A Mechanism For Cartilage Loss (January 13 2009)
Via e! Science News: "loss of the protein HMGB2, found in the surface layer of joint cartilage, leads to the progressive deterioration of the cartilage that is the hallmark of osteoarthritis. ... the protein HMGB2 is uniquely expressed on the surface layer of cartilage in joints, where it supports the survival of chondrocytes, the cells that produce and maintain cartilage. Aging is associated with the loss of HMGB2 and an accompanying reduction or total elimination of chondrocytes in the superficial zone. The scientists provided further links between HMGB2 and osteoarthritis by breeding mice to be genetically deficient in HMGB2; these mice had an earlier and more severe onset of osteoarthritis. ... If small molecules can be found to prevent or stop the loss of HMGB2, or conversely, to stimulate the production of this protein, then it is possible that osteoarthritis may one day either be prevented or reversed ... Because cartilage is unable to heal itself, scientists have been searching for ways to use stem cells to grow replacement cartilage in the lab that could be used to surgically replace damaged or non-existent cartilage. With the discovery of the link between HMGB2 and surface layer protein, scientists now have a clue about how they might be able to engineer the surface layer cartilage."

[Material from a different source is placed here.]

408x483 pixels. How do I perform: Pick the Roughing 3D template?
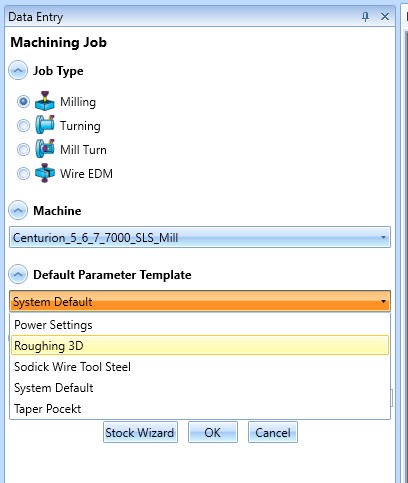pos(200,345)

The Useless Side of Aging Research (January 12 2009)
A long piece from the Globe and Mail looks at the folk behind supplement makers Juvenon and TA Sciences. Supplements are not the way forward, are utterly unimportant in the grand scheme of what is possible through scientific research, but somehow attract all the attention: "Once considered a fringe field littered with charlatans and quacks, anti-aging research has entered its prime. Respected scientists are pursuing regenerative medicine through stem cells, searching for clues to longevity in the genes of fruit flies, flat worms and really old men and women. Dozens of legitimate companies are developing anti-aging drugs. ... We have all the tools - we understand genes, metabolism, and these things are much easier [now] to measure and manipulate. I think we can push back all the degenerative diseases of aging. I think we can add a few years to everyone's life." No supplement or drug being sold now can do as much for a healthy person - or has anywhere near the weight of science backing it - as exercise and calorie restriction.

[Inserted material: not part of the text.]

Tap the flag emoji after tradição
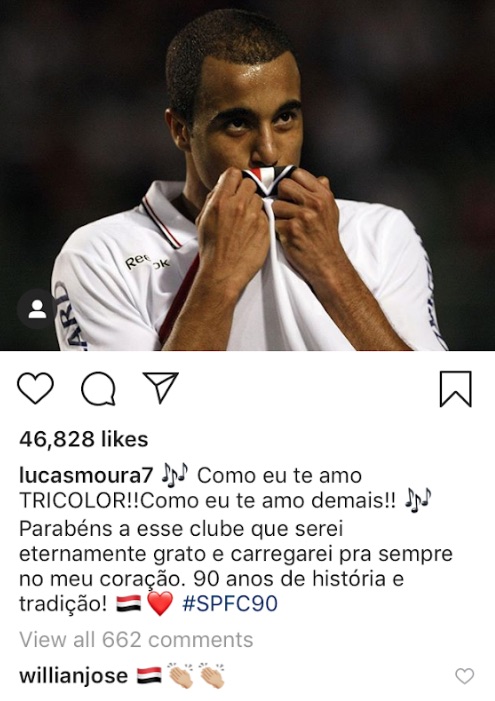 click(x=129, y=604)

Influencing the Immune System (January 12 2009)
One strategy for future immune therapies is to control existing immune cells in the body and direct them to take specific actions. For example: "Implants that sit in the body and reprogram a person's immune cells could be used to treat a range of infectious diseases and even cancer. In a trial on mice with an aggressive melanoma that usually kills within 25 days, the new treatment saved 90% of the group. Because cancer cells originate within the body, the immune system usually leaves them alone. Therapies exist that involve removing immune cells from the body before priming them to attack malignant tissue and injecting them back into a patient. Results are not encouraging, though - more than 90% of re-injected cells die before they can have any effect ... [researchers] have now developed a technique that directs the immune system from within the body - a method that is more efficient and potentially cheaper too. ... The team thinks modified versions of [their work] could be effective against a range of cancers and infectious diseases. These might also help reprogram the immune system to combat autoimmune diseases such as type 1 diabetes, caused by immune cells destroying insulin-producing cells in the pancreas."